- [TO DO]
Your task is to copy every line of the records below that contains "menu".

Collected data:
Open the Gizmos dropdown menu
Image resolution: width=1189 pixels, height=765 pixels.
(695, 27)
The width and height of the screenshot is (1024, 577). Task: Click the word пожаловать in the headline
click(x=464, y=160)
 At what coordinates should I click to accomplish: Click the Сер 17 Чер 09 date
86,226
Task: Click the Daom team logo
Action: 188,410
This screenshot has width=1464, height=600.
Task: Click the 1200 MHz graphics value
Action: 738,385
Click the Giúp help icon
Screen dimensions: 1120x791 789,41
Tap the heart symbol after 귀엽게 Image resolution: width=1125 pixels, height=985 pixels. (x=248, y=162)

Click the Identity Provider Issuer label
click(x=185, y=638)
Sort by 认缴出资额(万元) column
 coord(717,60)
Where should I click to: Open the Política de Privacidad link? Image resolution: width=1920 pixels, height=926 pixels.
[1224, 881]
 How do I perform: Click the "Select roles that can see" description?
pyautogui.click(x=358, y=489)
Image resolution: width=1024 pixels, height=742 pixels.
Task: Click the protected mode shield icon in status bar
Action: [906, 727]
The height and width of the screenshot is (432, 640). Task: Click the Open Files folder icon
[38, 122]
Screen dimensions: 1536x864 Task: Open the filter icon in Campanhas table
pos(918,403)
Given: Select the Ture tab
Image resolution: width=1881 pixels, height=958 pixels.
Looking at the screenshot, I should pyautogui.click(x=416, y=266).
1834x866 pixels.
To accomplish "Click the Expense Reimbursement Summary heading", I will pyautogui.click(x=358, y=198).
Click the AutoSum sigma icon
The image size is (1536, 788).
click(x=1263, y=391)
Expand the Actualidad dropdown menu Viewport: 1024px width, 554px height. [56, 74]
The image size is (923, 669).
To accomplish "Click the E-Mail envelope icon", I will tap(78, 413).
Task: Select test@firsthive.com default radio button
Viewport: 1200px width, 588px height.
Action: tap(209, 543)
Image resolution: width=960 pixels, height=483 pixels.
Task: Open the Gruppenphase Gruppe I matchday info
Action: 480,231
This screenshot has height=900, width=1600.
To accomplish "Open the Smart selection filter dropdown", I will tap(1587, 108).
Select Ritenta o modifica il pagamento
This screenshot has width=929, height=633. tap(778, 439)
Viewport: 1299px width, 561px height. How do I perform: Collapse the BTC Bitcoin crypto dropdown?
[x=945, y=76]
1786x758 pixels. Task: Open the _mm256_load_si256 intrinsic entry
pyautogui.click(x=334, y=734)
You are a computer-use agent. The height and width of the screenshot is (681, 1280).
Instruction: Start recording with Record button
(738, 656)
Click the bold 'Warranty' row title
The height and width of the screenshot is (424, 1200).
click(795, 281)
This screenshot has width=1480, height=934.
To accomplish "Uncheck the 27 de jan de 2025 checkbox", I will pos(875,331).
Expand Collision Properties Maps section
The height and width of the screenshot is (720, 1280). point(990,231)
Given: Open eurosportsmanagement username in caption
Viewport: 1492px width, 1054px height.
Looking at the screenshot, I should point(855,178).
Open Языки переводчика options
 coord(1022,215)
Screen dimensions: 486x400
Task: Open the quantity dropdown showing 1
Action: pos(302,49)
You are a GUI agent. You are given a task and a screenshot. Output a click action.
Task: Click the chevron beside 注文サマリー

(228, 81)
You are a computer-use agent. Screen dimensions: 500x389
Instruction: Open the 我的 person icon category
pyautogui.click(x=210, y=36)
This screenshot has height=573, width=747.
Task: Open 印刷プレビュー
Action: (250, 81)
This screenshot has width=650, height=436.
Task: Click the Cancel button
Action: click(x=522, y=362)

- [TASK OUTPUT]
Open the Gizmos dropdown menu
Expand the Actualidad dropdown menu Viewport: 1024px width, 554px height. [56, 74]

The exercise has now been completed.